ACTION ITEM:
From the data below, repeat exactly the lines from the line with "Select the size 16 bust value 104 cm" to the line with "Skip to the", both included.

Stored items
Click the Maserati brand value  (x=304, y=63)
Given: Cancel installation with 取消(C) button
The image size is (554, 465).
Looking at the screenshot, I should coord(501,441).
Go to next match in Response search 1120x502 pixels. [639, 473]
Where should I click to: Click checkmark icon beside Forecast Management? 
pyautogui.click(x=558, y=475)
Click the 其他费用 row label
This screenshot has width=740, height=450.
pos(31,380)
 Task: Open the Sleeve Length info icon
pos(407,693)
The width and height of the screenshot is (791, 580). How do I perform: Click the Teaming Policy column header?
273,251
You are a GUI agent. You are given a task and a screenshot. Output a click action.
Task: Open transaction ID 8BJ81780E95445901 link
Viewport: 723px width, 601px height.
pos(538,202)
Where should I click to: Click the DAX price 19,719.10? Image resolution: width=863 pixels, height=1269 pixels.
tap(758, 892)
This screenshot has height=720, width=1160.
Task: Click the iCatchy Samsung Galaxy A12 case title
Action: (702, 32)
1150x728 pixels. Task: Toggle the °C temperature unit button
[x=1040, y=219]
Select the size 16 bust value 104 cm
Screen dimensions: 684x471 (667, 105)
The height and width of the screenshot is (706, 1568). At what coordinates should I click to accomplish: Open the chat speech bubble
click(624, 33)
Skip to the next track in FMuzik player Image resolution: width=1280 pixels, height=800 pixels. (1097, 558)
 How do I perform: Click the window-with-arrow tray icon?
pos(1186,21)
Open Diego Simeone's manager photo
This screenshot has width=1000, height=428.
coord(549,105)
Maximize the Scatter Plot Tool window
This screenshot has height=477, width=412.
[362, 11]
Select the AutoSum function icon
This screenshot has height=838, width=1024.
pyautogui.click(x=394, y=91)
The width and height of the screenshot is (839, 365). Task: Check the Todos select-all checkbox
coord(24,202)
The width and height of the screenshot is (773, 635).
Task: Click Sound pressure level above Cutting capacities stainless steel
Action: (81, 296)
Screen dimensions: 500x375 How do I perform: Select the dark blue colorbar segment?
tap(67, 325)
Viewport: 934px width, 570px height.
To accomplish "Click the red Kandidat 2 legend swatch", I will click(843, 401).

COMPLETED TASK:
Select the size 16 bust value 104 cm
Screen dimensions: 684x471 (667, 105)
The height and width of the screenshot is (706, 1568). At what coordinates should I click to accomplish: Open the chat speech bubble
click(624, 33)
Skip to the next track in FMuzik player Image resolution: width=1280 pixels, height=800 pixels. (1097, 558)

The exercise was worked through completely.